そこには初代の思いが凝縮されているが、それを継続・発展させたのは二代目の功績だ。そして今度はそれを三代目が引き継ぐことになる。こういう流儀の歴史は持ち前の団結心の表れと言えるが、継承式を経ることでその意識はより強固になる。
宗家杯の開催地は日本と外国を1回ごとに交代する。定期的に世界的なイベントを行なうには全員が一丸となって取り組む事が必要だが、幸い千唐流にはその要となる宗家の存在がある。継承式を経て三代目が誕生するということは、歴史の継承だけでなくその中核の継承とも言える。
これまで二代目はその役目を世界中を飛び回ることで果たしてきた。それを数字で表すと、約40年の間に世界中を飛び回った距離は100万キロを優に超える。それを実際に想像すると大変なことだ。しかし、そういう事実があるからこそ、千唐流はその命脈を保ってきたのだ。
そして今後、その役割は三代目千歳直幸先生(1982年~)が担うことになる。継承式後には三代目千歳強直先生となり、千唐流の新たな幕開けが始まるのだ。
直幸先生は本稿の執筆の段階では宗代だが、二代目は継承のことを想定し、早々に対応していた。千唐流は日本だけの流派ではない。世界的な流派だ。
そのことを前提に宗代が高校時代、カナダで3年間、いろいろな経験を積ませた。空手の修行に加え、語学習得の必要性を考え、二代目が決められたのだ。国際感覚を身に付け、時代を担う意識を早々に持ってもらおうという二代目の配慮だった。
ところで、第14回宗家杯までは二代目千歳強直先生の下で行なわれるが、初代千歳強直先生から知っているものとしては三代目までの流れを肌で感じることに感慨もひとしおだ。古い師範の方々も同様だろうが、伝統流派の重みを感じる。

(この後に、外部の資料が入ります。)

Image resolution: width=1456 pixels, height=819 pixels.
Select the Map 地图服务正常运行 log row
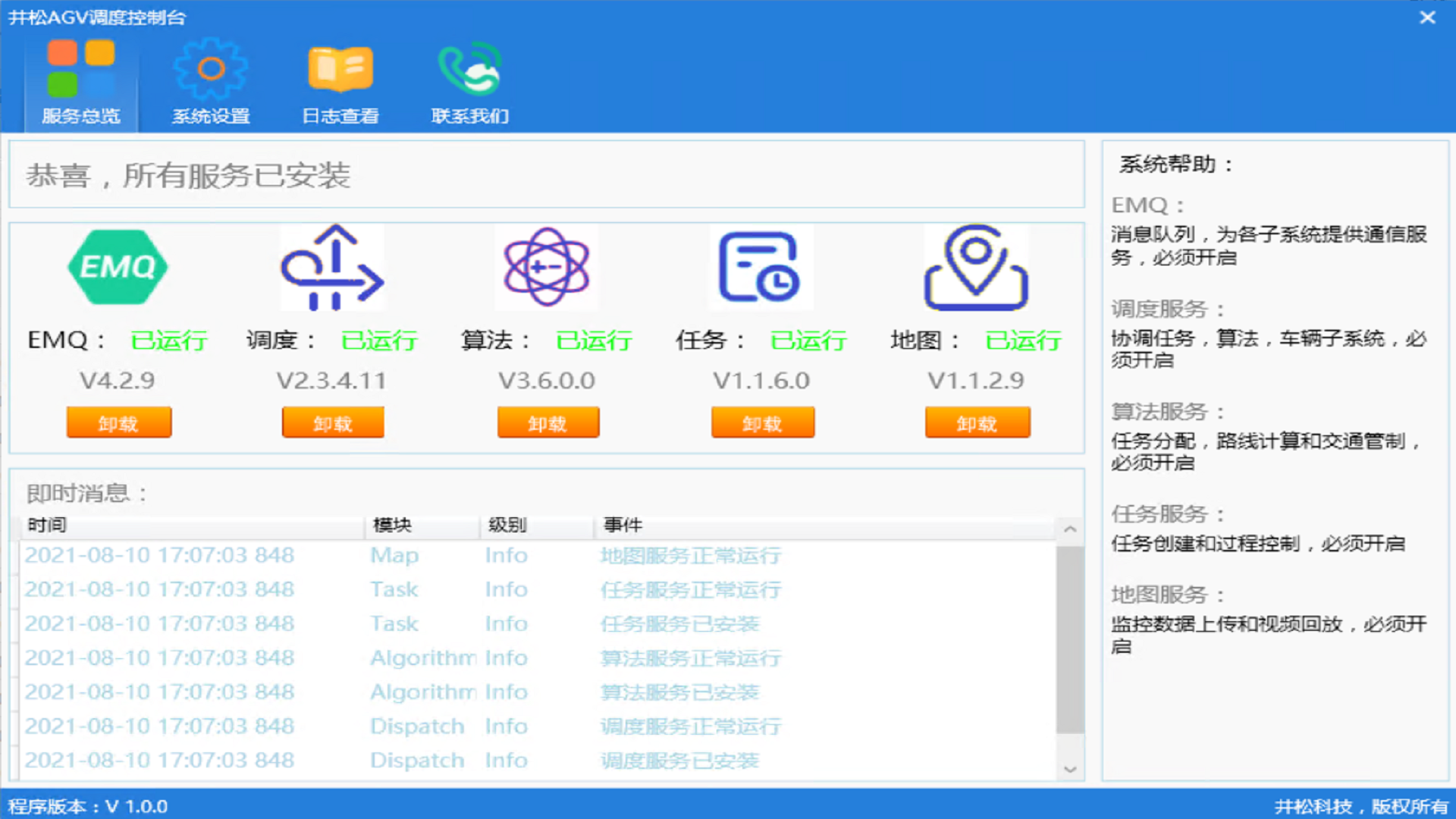[x=531, y=555]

伝統流派らしく、古式に法り神式で継承式を行なうわけだが、第15回宗家杯からは新しい香りがする大会になるだろう。
その際、武道集団千唐流としては選抜された選手だけで行なわれていた伝説の「掛け試し」を忘れてはならない。
これは防具を着用したKOルールとして1999年から2008年の第10回大会まで行なわれた。この大会は既存のルールに囚われない過激な内容だった。防具を着用しているからこそ逆にKOまで持って行くには強い衝撃を受け続けることになるため、自身の肉体をも武術としてしっかり鍛錬し、強い精神力を持って臨まなければならない。そこでは心技体に優れた者だけの選手しか出場できないというハイレベルの名試合が繰り広げられた。

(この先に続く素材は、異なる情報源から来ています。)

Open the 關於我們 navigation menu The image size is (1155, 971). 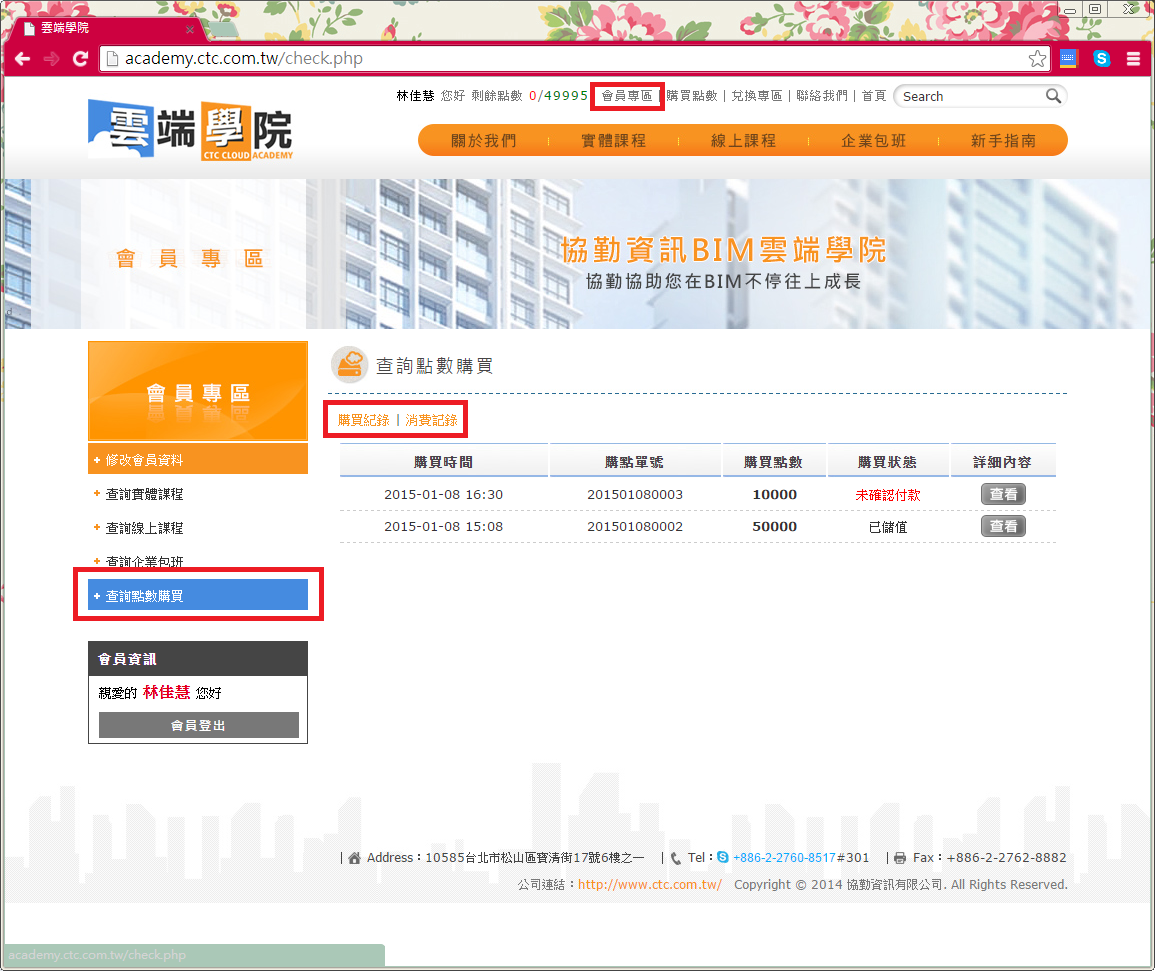(x=483, y=141)
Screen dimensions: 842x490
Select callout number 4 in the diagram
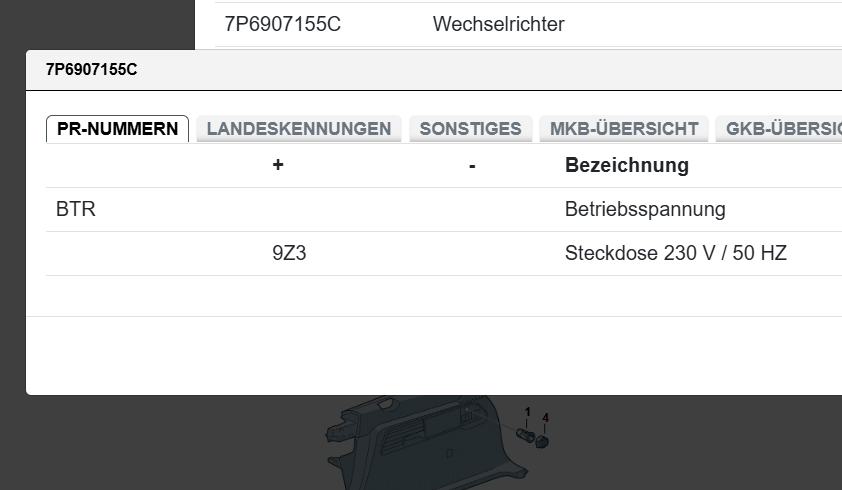(546, 417)
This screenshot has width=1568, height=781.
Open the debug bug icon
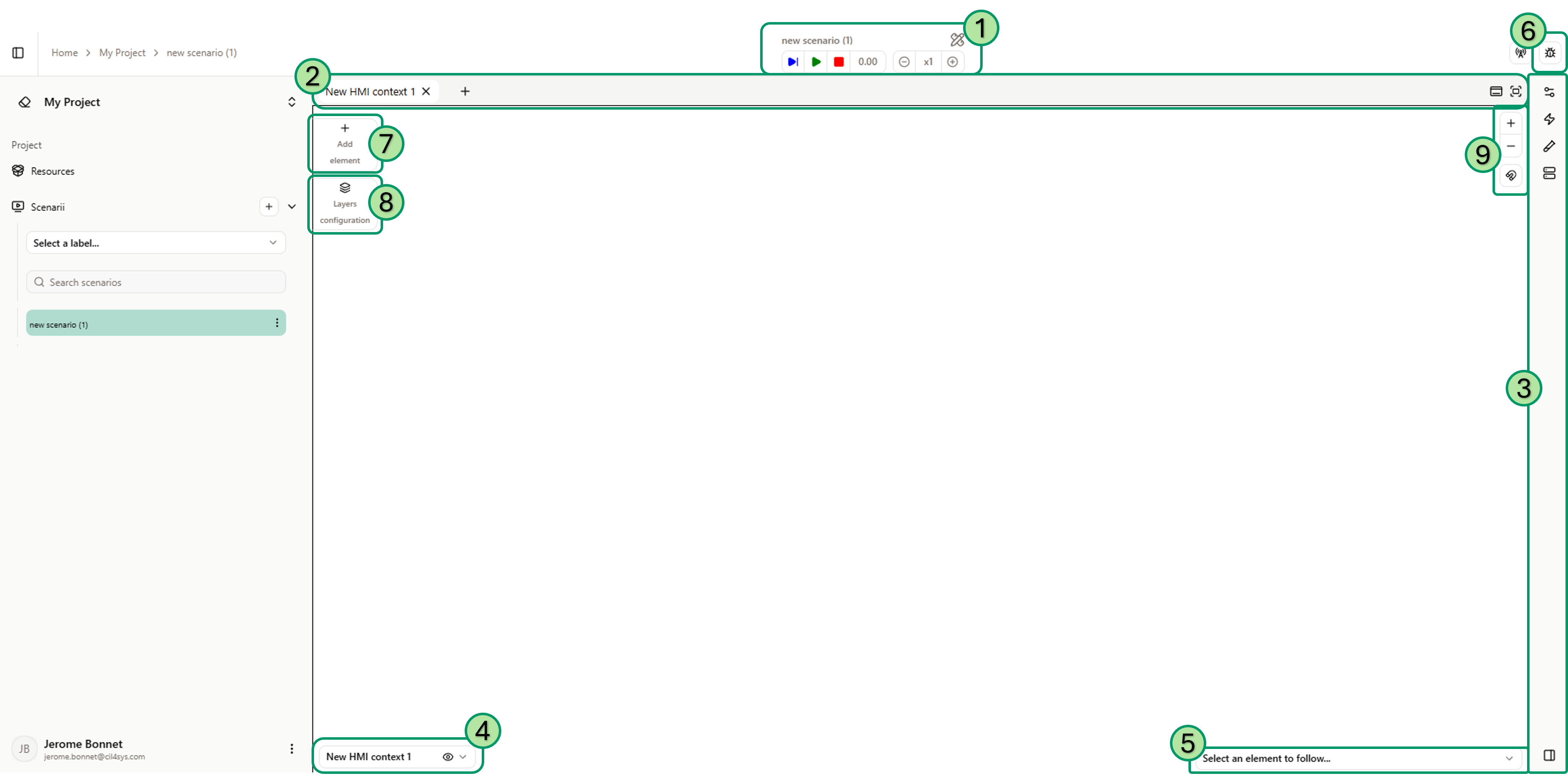point(1550,53)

この大会は千唐流としては防具付きルールの可能性を探るための試験大会という側面もあったが、所期の目的を達したところで終了した。その大会の様子は武術専門誌でも取り上げられるほどの内容で、グラビアにも登場していた。
こういう大会が行われていたのも千唐流の歴史に関係する。
初代は沖縄時代、「掛け試しの知念」として知られていた。その話は本部御殿手の上原清吉翁からの話として耳にしているが、掛け試しとは昔の沖縄で行なわれていた野試合だ。現代のようなルールは無く、互いの意地がぶつかり合う実戦試合だった。そこで初代は名を馳せていたが、その様子を復活させようというのが「掛け試し」と名の大会だったわけだ。
常に未来に挑戦し続ける千唐流。宗家継承後、さらなるチャレンジと未来が待っている。